WABI (Channel 5) covered the University of Maine Alumni Association’s Black Bear Business Conference “Making it in Maine: Entrepreneurship, Innovation and Technology in the 21st Century.” The conference aimed to bring Maine’s small-business owners and entrepreneurs together with UMaine faculty, economic development staff, business students and successful Maine business leaders to share ideas, strategies and techniques that promote growth. UMaine student Daniel Kaepplinger, who helped organize the event said he thinks a lot of future business deals and partnerships will result from the event. “There’s a lot of learning that’s going on here today. A lot of business cards that are going to be traded,” he said. UMaine student Chuck Hastings said organizing and attending the event was a great learning experience.
A University of Maine ROTC training exercise was featured on WABI (Channel 5). Freshmen and sophomore ROTC cadets were flown to Plymouth, Mass. by Black Hawk helicopters as part of a spring training mission with the Army National Guard. The cadets have been training all semester for the exercise. Cadets Ashley Anderson and Thomas Fontaine spoke about their excitement for the challenging off-campus drill.
The Lidral Duo will perform the final show in their “Chamber Jazz Afternoon Concert Series” on Monday, April 28. The farewell performance will be held from 4:15 to 5 p.m. outside of Union Central in the Memorial Union. The jazz duo includes retiring University of Maine associate professor of music Karel Lidral on soprano saxophone and Terry Lidral on piano. This is the group’s 19th — and last — continuous semester-long concert series presented in the Union. The duo is moving to the western United States after Karel Lidral retires this year. The concert is free and open to the public.

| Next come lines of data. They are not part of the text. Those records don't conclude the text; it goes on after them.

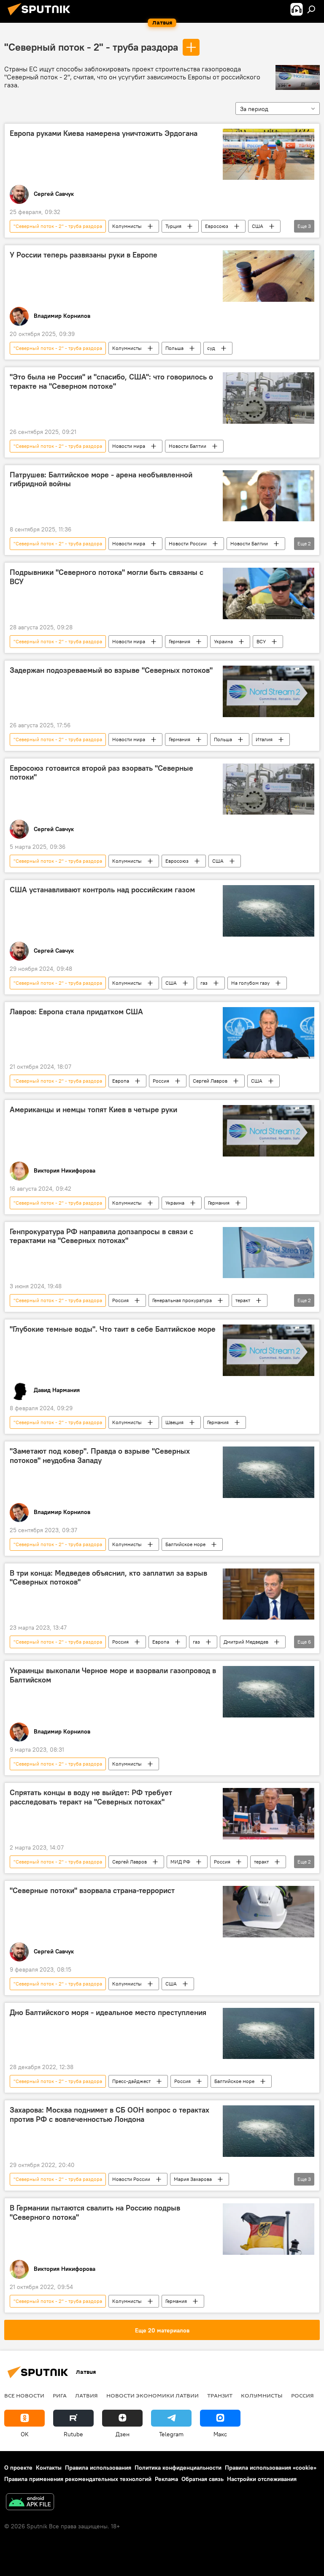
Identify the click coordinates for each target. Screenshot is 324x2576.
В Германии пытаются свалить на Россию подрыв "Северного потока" (95, 2212)
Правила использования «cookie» (270, 2467)
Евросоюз (216, 226)
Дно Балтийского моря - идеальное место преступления (108, 2012)
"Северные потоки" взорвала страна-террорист (92, 1890)
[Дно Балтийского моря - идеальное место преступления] (268, 2033)
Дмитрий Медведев (246, 1642)
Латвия (86, 2395)
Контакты (49, 2467)
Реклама (166, 2479)
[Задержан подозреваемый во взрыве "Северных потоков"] (268, 691)
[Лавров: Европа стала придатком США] (268, 1033)
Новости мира (128, 446)
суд (211, 348)
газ (204, 983)
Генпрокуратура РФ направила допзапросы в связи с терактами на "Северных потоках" (101, 1236)
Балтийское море (185, 1544)
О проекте (18, 2467)
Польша (174, 348)
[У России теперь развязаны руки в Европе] (268, 276)
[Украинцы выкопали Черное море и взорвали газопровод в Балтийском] (268, 1691)
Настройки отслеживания (262, 2479)
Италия (264, 739)
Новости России (188, 543)
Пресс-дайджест (131, 2081)
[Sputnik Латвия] (41, 16)
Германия (179, 641)
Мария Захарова (193, 2179)
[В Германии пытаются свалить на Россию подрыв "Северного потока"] (268, 2229)
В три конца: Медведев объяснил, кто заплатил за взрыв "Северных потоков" (108, 1577)
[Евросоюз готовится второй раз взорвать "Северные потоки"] (268, 789)
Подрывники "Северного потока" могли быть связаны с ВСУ (106, 577)
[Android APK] (30, 2502)
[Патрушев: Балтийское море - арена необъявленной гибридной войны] (268, 496)
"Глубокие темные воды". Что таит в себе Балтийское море (113, 1329)
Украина (223, 641)
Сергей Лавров (210, 1081)
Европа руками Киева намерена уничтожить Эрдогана (103, 133)
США (257, 226)
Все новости (24, 2395)
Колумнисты (127, 226)
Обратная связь (202, 2479)
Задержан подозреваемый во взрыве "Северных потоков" (111, 670)
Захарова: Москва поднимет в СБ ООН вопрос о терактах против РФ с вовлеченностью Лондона (109, 2114)
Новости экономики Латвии (152, 2395)
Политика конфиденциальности (178, 2467)
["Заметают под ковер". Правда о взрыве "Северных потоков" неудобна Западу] (268, 1472)
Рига (60, 2395)
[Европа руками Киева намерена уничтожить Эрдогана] (268, 154)
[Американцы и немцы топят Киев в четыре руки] (268, 1131)
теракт (242, 1300)
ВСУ (261, 641)
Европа (120, 1081)
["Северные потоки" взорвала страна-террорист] (268, 1911)
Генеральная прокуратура (182, 1300)
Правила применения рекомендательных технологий (77, 2479)
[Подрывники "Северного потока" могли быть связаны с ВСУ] (268, 593)
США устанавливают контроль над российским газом (102, 889)
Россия (161, 1081)
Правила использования (98, 2467)
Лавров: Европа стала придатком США (76, 1011)
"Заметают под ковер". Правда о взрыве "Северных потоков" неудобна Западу (100, 1455)
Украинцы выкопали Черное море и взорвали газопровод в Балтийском (113, 1675)
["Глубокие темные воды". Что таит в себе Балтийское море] (268, 1350)
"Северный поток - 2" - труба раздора (91, 47)
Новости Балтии (187, 446)
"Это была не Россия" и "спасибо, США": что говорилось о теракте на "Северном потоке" (111, 381)
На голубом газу (250, 983)
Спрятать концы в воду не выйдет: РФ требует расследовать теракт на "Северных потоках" (91, 1797)
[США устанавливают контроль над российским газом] (268, 911)
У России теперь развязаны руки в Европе (83, 255)
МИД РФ (180, 1861)
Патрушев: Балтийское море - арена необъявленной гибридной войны (101, 479)
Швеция (174, 1422)
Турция (173, 226)
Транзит (219, 2395)
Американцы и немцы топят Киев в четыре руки (93, 1109)
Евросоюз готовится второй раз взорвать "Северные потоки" (101, 773)
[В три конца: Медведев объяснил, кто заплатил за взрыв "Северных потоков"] (268, 1594)
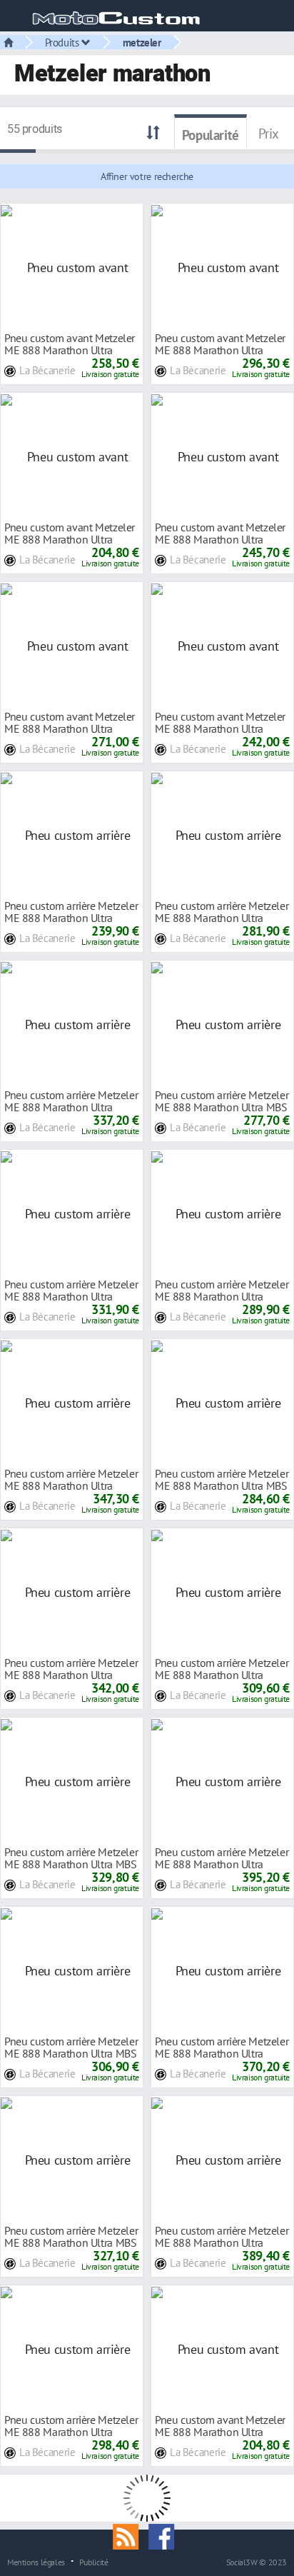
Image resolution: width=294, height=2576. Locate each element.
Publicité (93, 2561)
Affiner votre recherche (147, 176)
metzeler (142, 42)
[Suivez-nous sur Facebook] (164, 2535)
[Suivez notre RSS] (130, 2535)
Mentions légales (36, 2561)
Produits (63, 42)
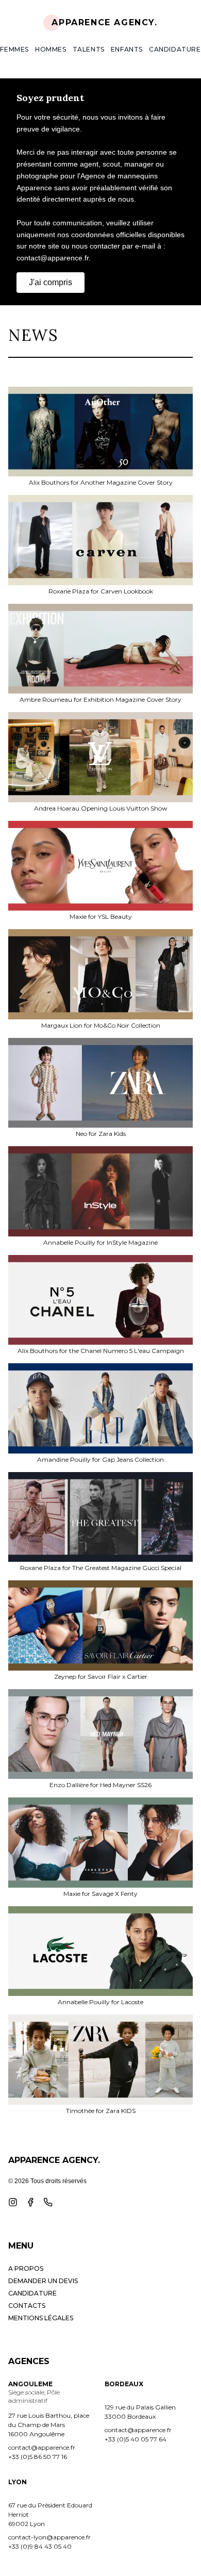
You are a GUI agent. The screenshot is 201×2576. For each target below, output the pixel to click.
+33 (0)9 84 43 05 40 (40, 2546)
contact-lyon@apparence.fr (49, 2537)
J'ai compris (50, 282)
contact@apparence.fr (41, 2447)
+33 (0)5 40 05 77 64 (135, 2439)
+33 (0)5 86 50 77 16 (37, 2457)
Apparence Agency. (104, 22)
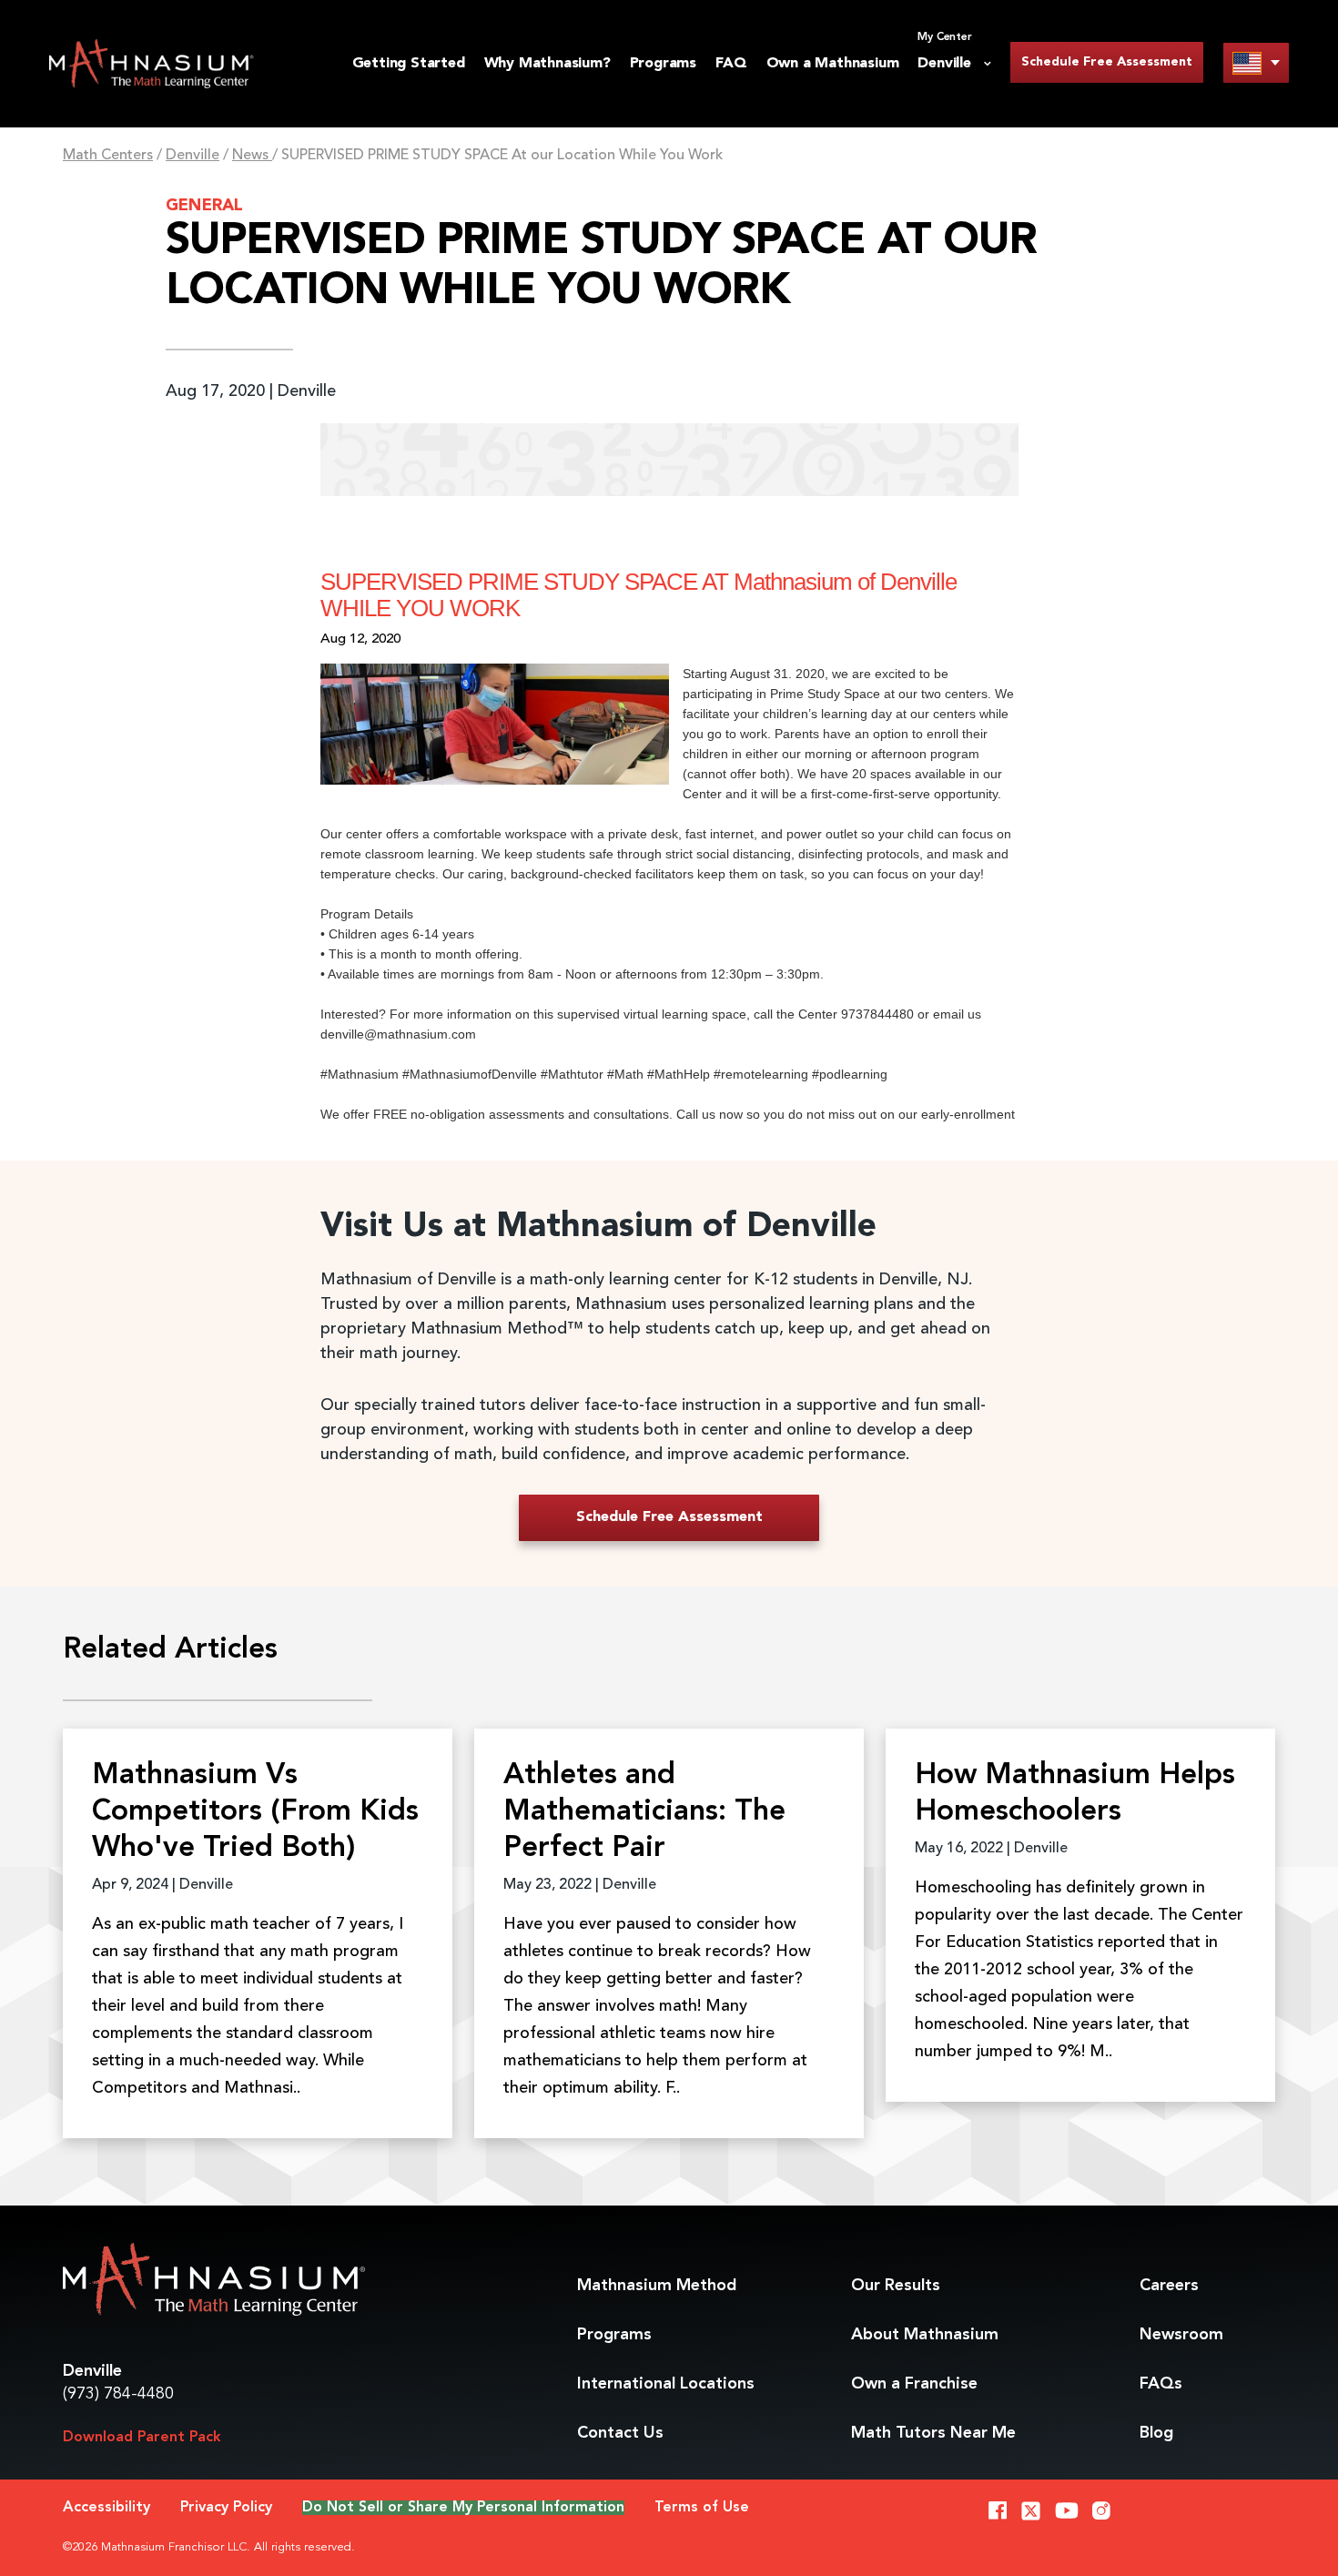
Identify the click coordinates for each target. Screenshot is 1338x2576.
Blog (1156, 2433)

The Associated Press reported three University of Maine research scientists will receive funding from the National Oceanic and Atmospheric Administration’s Saltonstall-Kennedy (S-K) Grant Program to pursue studies that will benefit the U.S. fishing industry. Aquaculture professor Heather Hamlin will receive $249,516 for a project that seeks to determine if rising ocean temperature is a cause of the lobster population decline in southern New England. Fisheries population professor Yong Chen will get $229,326 for a project that aims to improve the survivability of cusk and Atlantic cod bycatch discarded in the Gulf of Maine lobster trap fishery. Marine science professor Paul Rawson and collaborators at the University of Maine at Machias and Marine Biological Laboratory in Woods Hole, Mass., will receive $373,088 to develop technology to cost-effectively produce mussel seed. The Washington Times, SFGate, WLBZ (Channel 2) and the Maine Public Broadcasting Network carried the AP report.